Lupi, Dilma, Gilberto Carvalho e Centrais Sindicais
Excelente a regulamentação que a presidenta Dilma Rousseff estabelece, hoje, da participação dos trabalhadores nos conselhos de administração de empresas públicas, de capital misto e controladas pela União, um leque que inclui, dentre outras, a Petrobras, Eletrobras, Banco do Brasil e Caixa Econômica Federal.
A presidenta assina a regulamentação no 1º encontro que mantém em seu governo, hoje, com os dirigentes das centrais de trabalhadores (defensoras dessa participação), no Palácio do Planalto. A lei a ser regulamentada foi sancionada no ano passado, pelo então presidente Lula.
A indicação de representantes de trabalhadores nas empresas estatais e mistas é um grande avanço e uma conquista do PT e das centrais sindicais. É a confirmação da posição de todos aqueles que veem as empresas como instituições e não apenas como propriedade de seus acionistas e/ou controladores.
Nós, partido e centrais sindicais, sempre tivemos a visão de que estas empresas têm que prestar contas à sociedade e têm em seus funcionários e trabalhadores empregados com direitos e não apenas deveres. No encontro de hoje com os sindicalistas, a presidenta Dilma deverá abordar, também, a questão da desoneração da folha de pagamento das empresas.

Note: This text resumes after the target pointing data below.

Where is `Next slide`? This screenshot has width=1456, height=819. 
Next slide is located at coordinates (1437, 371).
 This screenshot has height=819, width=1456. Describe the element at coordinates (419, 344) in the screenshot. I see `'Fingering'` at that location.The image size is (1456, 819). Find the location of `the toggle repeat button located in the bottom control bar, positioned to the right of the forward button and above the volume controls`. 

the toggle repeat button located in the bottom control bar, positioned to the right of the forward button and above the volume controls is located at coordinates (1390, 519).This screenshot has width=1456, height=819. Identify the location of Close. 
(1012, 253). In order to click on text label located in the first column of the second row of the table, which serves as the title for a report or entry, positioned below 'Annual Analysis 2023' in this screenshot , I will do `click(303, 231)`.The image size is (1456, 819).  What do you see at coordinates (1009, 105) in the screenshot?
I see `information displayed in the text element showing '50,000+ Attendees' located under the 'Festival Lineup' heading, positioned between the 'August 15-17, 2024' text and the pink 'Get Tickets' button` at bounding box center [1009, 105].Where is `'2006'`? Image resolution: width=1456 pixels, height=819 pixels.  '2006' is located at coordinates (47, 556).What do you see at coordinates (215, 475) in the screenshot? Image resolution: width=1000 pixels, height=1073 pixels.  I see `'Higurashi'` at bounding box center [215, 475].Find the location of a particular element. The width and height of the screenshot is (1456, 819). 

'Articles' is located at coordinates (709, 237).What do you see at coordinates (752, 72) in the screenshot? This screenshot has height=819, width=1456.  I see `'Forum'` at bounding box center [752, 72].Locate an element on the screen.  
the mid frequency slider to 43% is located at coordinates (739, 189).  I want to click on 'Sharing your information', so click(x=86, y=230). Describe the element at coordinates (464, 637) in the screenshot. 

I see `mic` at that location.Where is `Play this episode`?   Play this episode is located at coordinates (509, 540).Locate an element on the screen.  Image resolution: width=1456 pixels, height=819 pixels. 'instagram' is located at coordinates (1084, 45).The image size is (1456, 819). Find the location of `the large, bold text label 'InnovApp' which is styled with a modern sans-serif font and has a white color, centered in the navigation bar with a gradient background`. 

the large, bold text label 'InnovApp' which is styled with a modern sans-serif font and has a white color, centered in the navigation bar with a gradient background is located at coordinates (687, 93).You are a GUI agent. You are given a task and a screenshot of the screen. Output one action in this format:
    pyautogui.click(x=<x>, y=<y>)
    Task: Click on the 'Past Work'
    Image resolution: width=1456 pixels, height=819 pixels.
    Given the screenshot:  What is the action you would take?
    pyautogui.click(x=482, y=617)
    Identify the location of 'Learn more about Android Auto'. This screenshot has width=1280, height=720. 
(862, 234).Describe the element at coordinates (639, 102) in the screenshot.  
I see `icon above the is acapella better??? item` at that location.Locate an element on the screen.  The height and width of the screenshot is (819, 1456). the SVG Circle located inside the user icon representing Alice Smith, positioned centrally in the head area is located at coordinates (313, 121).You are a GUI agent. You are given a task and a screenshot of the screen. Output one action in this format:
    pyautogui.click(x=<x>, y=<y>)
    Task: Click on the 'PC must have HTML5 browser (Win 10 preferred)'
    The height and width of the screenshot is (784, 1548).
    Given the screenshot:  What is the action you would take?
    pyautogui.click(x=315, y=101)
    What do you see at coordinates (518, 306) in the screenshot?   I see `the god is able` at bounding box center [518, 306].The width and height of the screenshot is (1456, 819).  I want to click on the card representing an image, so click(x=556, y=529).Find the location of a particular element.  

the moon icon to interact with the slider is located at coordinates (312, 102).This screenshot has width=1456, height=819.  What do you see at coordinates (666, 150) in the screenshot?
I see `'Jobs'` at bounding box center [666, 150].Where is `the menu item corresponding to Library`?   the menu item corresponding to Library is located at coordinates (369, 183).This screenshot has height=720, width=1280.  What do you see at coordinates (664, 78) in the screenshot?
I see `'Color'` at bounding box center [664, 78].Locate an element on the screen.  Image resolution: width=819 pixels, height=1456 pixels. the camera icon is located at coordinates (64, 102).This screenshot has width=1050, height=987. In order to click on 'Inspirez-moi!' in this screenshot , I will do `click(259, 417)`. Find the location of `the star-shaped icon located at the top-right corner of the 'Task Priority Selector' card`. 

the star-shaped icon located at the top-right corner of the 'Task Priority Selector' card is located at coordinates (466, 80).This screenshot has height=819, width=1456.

É outro item a que somos totalmente favoráveis, desde que governo-trabalhadores-empresários encontrem na discussão outra fonte ou meios que cubram a receita retirada por essa desoneração. Precisamos, urgentemente, desonerar pelo menos a micro e pequena empresa, as exportadoras e as que acertadamente invistam em inovação. Precisamos reduzir a carga tributária desses setores e inverter a lógica de nosso sistema tributário indireto e regressivo.